## What to work on
a – In the passage on sex and gender, what does the term "sex" refer to?
b – Resume the passage on sex and gender from the point where it stops.
(Beginning of Provided passage)
Terms in this set (27)

When filling out a document such as a job application or school registration form you are often asked to provide your name, address, phone number, birth date, and sex or gender. But have you ever been asked to provide your sex and your gender? Like most people, you may not have realized that sex and gender are not the same. However, sociologists and most other social scientists view them as conceptually distinct. Sex refers to physical or physiological differences between males and females, including both primary sex characteristics (the reproductive system) and secondary characteristics such as height and muscularity. Gender refers to behaviors, personal traits, and social positions that society attributes to being female or male.
A person's sex, as determined by his or her biology, does not always correspond with his or her gender. Therefore, the terms sex and gender are not interchangeable. A baby boy who is born with male genitalia will be identified as male. As he grows, however, he may identify with the feminine aspects of his culture. Since the term sex refers to biological or physical distinctions, characteristics of sex will not vary significantly between different human societies. Generally, persons of the female sex, regardless of culture, will eventually menstruate and develop breasts that can lactate. Characteristics of gender, on the other hand, may vary greatly between different societies. For example, in U.S. culture, it is considered feminine (or a trait of the female gender) to wear a dress or skirt. However, in many Middle Eastern, Asian, and African cultures, dresses or skirts (often referred to as sarongs, robes, or gowns) are considered masculine. The kilt worn by a Scottish male does not make him appear feminine in his culture.
Symbolic interactionism aims to understand human behavior by analyzing the critical role of symbols in human interaction. This is certainly relevant to the discussion of masculinity and femininity. Imagine that you walk into a bank hoping to get a small loan for school, a home, or a small business venture. If you meet with a male loan officer, you may state your case logically by listing all the hard numbers that make you a qualified applicant as a means of appealing to the analytical characteristics associated with masculinity. If you meet with a female loan officer, you may make an emotional appeal by stating your good intentions as a means of appealing to the caring characteristics associated with femininity.
(End of Provided passage)
(Beginning of Source material)
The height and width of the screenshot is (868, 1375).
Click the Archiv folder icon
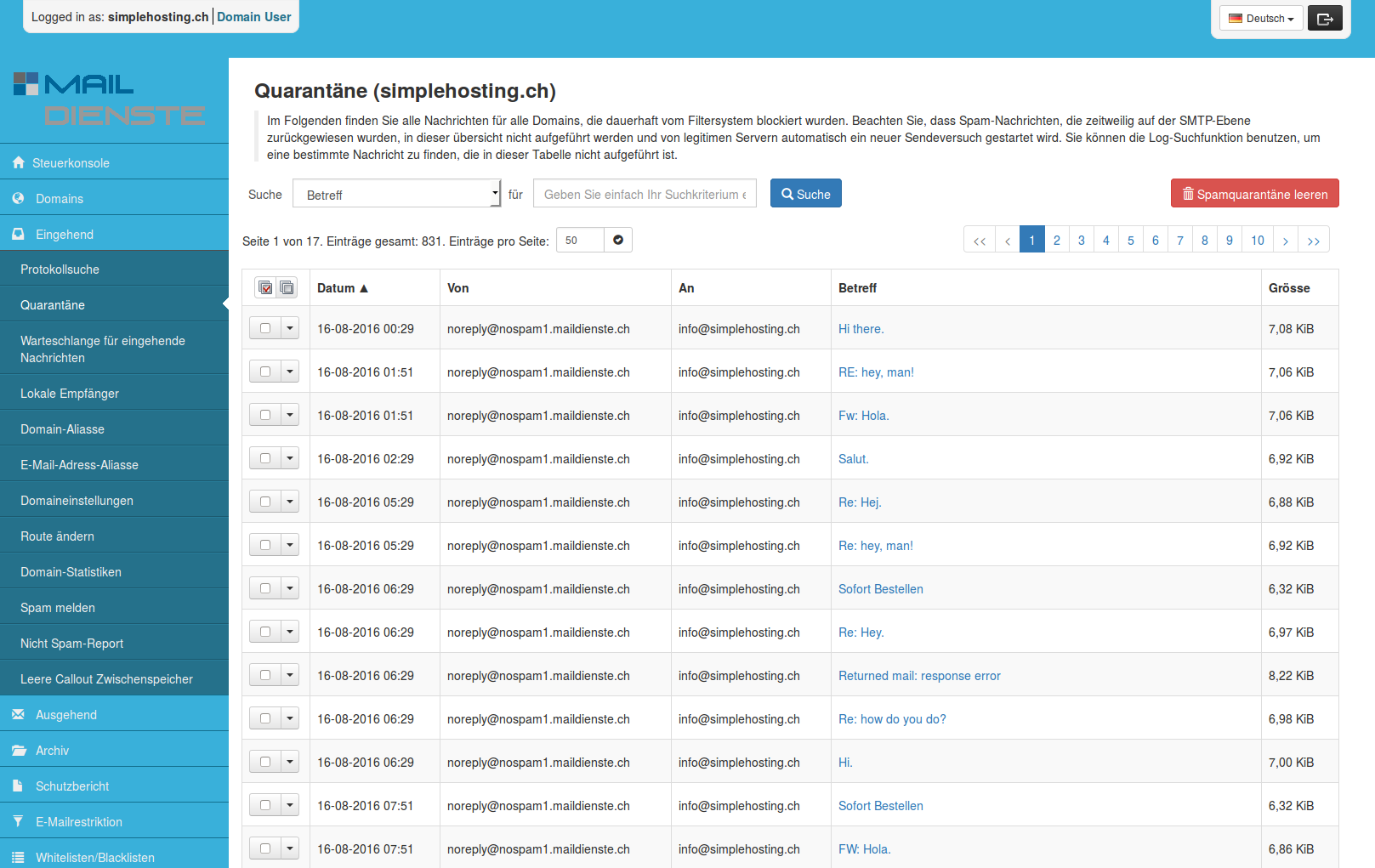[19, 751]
(End of Source material)
## Results of the tasks
a – Physical or physiological differences between males and females, including primary and secondary sex characteristics.

b –
Because the meanings attached to symbols are socially created and not natural, and fluid, not static, we act and react to symbols based on the current assigned meaning. The word gay, for example, once meant "cheerful," but by the 1960s it carried the primary meaning of "homosexual." In transition, it was even known to mean "careless" or "bright and showing" (Oxford American Dictionary 2010). Furthermore, the word gay (as it refers to a homosexual), carried a somewhat negative and unfavorable meaning fifty years ago, but it has since gained more neutral and even positive connotations. When people perform tasks or possess characteristics based on the gender role assigned to them, they are said to be doing gender. This notion is based on the work of West and Zimmerman (1987). Whether we are expressing our masculinity or femininity, West and Zimmerman argue, we are always "doing gender." Thus, gender is something we do or perform, not something we are.
In other words, both gender and sexuality are socially constructed. The social construction of sexuality refers to the way in which socially created definitions about the cultural appropriateness of sex-linked behavior shape the way people see and experience sexuality. This is in marked contrast to theories of sex, gender, and sexuality that link male and female behavior to biological determinism, or the belief that men and women behave differently due to differences in their biology.
Cross-national research on sexual attitudes in industrialized nations reveals that normative standards differ across the world. For example, several studies have shown that Scandinavian students are more tolerant of premarital sex than are U.S. students (Grose 2007). A study of 37 countries reported that non-Western societies—like China, Iran, and India—valued chastity highly in a potential mate, while Western European countries—such as France, the Netherlands, and Sweden—placed little value on prior sexual experiences (Buss 1989).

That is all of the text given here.